[Start of section]

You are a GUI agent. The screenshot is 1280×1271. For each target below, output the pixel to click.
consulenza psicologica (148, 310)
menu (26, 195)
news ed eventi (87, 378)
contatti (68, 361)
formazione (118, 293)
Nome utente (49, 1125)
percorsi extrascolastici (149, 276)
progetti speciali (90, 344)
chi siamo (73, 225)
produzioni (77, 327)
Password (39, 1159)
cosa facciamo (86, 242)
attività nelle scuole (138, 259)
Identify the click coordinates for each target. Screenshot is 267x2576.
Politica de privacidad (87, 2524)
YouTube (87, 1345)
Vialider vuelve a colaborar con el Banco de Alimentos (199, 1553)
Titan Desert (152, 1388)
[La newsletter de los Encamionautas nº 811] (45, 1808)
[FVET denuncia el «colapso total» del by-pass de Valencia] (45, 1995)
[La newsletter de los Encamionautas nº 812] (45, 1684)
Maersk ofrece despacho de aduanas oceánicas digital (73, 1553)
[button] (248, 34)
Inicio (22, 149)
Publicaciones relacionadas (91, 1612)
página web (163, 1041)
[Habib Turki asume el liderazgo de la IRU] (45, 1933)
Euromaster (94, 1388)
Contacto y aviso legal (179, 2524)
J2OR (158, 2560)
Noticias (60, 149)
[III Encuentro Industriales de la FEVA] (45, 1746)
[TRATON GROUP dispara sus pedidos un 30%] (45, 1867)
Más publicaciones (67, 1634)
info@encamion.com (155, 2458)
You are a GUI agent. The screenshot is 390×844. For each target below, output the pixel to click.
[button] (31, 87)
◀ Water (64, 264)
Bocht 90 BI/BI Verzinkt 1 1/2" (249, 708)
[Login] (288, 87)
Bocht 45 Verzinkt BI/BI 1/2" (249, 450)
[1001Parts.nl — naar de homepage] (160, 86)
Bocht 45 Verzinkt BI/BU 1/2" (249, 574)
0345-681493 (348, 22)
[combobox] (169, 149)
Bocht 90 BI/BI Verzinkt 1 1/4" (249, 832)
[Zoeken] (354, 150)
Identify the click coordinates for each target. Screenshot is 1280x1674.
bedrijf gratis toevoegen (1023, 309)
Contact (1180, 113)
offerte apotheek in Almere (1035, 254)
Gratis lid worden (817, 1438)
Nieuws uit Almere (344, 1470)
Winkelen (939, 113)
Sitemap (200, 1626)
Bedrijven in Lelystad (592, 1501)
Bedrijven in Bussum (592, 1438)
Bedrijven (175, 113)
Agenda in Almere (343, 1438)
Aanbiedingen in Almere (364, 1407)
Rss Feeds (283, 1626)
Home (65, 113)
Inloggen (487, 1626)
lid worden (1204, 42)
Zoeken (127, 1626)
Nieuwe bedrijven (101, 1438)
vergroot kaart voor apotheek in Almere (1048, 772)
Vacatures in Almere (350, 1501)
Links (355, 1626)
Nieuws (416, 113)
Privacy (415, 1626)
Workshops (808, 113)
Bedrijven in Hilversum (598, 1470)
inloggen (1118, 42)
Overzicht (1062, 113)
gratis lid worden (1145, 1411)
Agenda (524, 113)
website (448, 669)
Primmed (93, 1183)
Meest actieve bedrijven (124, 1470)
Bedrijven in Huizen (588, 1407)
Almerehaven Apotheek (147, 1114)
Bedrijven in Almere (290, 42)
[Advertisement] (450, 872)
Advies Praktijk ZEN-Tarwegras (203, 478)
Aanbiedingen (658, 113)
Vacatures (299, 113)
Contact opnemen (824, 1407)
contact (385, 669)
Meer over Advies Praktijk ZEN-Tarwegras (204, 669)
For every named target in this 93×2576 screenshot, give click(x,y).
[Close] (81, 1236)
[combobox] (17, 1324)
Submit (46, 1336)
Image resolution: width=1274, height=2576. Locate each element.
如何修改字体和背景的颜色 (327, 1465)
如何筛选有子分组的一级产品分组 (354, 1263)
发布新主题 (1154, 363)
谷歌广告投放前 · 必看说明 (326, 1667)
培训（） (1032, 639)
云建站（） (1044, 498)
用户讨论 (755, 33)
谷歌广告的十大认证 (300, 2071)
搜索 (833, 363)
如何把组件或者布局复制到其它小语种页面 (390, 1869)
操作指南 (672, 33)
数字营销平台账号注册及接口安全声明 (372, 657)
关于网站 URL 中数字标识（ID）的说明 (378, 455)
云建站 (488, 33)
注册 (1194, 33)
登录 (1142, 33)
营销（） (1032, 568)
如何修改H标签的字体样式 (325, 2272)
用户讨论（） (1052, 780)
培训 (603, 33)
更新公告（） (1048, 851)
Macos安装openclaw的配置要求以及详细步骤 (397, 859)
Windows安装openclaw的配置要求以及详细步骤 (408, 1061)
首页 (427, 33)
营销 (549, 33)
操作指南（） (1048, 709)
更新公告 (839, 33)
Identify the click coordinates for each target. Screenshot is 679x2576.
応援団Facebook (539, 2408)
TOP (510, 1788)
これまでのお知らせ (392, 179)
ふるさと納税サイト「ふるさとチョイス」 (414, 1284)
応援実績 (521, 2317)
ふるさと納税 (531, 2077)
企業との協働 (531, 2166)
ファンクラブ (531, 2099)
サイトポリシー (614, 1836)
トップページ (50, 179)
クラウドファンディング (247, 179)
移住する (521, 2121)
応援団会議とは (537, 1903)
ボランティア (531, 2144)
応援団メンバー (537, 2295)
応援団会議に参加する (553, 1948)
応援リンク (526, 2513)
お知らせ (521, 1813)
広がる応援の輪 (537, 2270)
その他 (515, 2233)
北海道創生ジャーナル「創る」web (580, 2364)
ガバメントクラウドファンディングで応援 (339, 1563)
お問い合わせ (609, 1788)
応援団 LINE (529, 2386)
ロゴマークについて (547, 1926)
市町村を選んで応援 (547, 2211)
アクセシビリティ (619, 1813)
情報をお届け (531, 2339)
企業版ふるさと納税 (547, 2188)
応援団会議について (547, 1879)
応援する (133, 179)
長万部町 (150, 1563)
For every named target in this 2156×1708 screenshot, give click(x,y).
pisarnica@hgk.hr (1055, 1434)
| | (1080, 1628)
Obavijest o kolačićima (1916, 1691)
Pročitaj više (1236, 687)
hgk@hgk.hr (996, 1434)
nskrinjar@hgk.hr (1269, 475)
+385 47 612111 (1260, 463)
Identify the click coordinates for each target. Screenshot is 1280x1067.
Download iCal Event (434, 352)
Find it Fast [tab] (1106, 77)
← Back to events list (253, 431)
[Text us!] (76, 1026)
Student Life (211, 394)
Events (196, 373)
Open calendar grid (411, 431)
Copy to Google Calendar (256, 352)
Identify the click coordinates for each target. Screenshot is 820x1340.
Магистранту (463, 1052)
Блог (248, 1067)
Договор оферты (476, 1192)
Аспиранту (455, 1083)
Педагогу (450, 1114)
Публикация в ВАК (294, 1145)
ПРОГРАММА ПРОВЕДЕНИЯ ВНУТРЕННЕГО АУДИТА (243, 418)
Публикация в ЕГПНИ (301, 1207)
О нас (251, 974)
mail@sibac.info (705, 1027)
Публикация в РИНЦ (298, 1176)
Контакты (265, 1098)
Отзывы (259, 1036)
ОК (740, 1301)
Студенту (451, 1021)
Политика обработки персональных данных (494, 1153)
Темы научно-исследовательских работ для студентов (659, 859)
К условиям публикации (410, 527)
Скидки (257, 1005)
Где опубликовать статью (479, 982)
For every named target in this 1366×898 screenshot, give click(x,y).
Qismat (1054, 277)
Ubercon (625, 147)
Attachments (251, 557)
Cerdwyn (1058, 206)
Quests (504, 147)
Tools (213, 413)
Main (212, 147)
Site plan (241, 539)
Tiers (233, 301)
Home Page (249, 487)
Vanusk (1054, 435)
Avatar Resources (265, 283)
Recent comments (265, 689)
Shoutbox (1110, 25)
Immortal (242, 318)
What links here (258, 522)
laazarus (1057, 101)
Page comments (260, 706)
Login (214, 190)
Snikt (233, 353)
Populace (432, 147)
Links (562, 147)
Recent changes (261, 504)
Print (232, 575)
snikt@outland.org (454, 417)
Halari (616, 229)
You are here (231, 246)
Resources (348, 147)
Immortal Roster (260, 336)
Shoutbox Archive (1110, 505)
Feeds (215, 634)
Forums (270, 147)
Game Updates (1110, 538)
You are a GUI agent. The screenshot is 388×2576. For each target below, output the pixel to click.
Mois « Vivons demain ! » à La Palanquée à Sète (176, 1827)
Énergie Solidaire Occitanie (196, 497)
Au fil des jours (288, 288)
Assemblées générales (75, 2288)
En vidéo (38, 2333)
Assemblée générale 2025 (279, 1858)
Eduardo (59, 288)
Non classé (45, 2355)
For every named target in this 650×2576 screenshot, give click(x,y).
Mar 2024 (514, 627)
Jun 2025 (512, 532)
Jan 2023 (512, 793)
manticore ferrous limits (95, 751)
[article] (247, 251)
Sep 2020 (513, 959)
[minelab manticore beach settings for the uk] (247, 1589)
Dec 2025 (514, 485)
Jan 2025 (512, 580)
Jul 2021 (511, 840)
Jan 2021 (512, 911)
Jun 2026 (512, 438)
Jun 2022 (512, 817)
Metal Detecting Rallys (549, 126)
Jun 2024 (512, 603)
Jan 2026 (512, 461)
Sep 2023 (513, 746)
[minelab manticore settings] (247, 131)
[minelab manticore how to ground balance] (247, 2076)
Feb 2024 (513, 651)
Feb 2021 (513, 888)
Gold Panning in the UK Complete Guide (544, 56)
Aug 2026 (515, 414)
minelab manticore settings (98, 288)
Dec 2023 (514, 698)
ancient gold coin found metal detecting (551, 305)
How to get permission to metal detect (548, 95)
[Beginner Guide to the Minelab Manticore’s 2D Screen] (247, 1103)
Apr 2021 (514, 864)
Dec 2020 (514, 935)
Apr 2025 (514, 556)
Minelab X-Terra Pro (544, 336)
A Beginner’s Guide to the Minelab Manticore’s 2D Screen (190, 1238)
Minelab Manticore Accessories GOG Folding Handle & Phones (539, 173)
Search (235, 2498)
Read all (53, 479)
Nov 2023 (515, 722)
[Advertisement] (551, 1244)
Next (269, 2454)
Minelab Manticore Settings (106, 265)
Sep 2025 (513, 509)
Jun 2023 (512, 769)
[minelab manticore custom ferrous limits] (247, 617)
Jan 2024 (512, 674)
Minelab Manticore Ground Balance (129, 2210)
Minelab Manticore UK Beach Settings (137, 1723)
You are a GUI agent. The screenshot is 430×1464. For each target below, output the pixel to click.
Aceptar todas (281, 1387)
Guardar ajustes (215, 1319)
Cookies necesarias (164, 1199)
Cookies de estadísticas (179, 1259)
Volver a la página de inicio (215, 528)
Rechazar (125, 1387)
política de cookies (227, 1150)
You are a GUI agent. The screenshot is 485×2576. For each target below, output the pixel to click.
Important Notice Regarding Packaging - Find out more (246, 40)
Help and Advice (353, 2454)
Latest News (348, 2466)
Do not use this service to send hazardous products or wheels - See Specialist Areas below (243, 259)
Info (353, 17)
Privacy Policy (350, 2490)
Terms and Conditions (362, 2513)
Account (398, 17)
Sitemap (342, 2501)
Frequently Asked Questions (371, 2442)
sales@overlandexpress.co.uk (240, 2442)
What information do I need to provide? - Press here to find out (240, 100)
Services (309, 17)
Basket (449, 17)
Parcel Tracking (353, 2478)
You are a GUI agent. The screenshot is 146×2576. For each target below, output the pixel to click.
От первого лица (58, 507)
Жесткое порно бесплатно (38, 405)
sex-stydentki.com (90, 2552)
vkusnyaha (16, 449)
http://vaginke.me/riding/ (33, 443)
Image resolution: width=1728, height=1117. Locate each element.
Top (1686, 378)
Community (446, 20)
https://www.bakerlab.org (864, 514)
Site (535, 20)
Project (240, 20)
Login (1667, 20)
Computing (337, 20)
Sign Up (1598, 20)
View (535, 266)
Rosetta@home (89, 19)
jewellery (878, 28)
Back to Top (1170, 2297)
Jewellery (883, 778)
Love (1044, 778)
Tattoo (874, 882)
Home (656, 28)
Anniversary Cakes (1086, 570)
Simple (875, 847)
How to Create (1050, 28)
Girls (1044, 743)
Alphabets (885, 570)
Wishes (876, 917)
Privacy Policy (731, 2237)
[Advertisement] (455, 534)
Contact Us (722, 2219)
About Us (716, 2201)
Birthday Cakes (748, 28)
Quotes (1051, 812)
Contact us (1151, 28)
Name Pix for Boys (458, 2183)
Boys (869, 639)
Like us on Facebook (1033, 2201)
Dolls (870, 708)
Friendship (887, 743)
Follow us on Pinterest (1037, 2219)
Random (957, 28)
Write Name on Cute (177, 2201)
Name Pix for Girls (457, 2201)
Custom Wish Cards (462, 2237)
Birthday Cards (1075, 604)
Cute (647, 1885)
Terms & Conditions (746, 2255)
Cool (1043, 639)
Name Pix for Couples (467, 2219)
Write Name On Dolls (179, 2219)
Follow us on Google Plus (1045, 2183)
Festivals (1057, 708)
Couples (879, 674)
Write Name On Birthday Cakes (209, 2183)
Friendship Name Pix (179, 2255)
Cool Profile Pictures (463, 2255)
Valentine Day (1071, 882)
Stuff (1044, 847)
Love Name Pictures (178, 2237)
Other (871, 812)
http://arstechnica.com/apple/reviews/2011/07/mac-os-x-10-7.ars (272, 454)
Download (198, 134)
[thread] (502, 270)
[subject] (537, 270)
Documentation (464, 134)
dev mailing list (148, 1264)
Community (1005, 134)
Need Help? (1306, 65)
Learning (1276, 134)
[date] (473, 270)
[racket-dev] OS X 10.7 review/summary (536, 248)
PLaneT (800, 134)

[End of section]

◆ **REQUIRED ACTION**:
Each line from the start of the listing above through the line containing "Nieuws uit Almere (344, 1470)" must be reproduced exactly. Leave out the rest.

◆ **RESPONSE**:
You are a GUI agent. The screenshot is 1280×1271. For each target below, output the pixel to click.
consulenza psicologica (148, 310)
menu (26, 195)
news ed eventi (87, 378)
contatti (68, 361)
formazione (118, 293)
Nome utente (49, 1125)
percorsi extrascolastici (149, 276)
progetti speciali (90, 344)
chi siamo (73, 225)
produzioni (77, 327)
Password (39, 1159)
cosa facciamo (86, 242)
attività nelle scuole (138, 259)
Identify the click coordinates for each target. Screenshot is 267x2576.
Politica de privacidad (87, 2524)
YouTube (87, 1345)
Vialider vuelve a colaborar con el Banco de Alimentos (199, 1553)
Titan Desert (152, 1388)
[La newsletter de los Encamionautas nº 811] (45, 1808)
[FVET denuncia el «colapso total» del by-pass de Valencia] (45, 1995)
[La newsletter de los Encamionautas nº 812] (45, 1684)
Maersk ofrece despacho de aduanas oceánicas digital (73, 1553)
[button] (248, 34)
Inicio (22, 149)
Publicaciones relacionadas (91, 1612)
página web (163, 1041)
[Habib Turki asume el liderazgo de la IRU] (45, 1933)
Euromaster (94, 1388)
Contacto y aviso legal (179, 2524)
J2OR (158, 2560)
Noticias (60, 149)
[III Encuentro Industriales de la FEVA] (45, 1746)
[TRATON GROUP dispara sus pedidos un 30%] (45, 1867)
Más publicaciones (67, 1634)
info@encamion.com (155, 2458)
You are a GUI agent. The screenshot is 390×844. For each target below, output the pixel to click.
[button] (31, 87)
◀ Water (64, 264)
Bocht 90 BI/BI Verzinkt 1 1/2" (249, 708)
[Login] (288, 87)
Bocht 45 Verzinkt BI/BI 1/2" (249, 450)
[1001Parts.nl — naar de homepage] (160, 86)
Bocht 45 Verzinkt BI/BU 1/2" (249, 574)
0345-681493 (348, 22)
[combobox] (169, 149)
Bocht 90 BI/BI Verzinkt 1 1/4" (249, 832)
[Zoeken] (354, 150)
Identify the click coordinates for each target. Screenshot is 1280x1674.
bedrijf gratis toevoegen (1023, 309)
Contact (1180, 113)
offerte apotheek in Almere (1035, 254)
Gratis lid worden (817, 1438)
Nieuws uit Almere (344, 1470)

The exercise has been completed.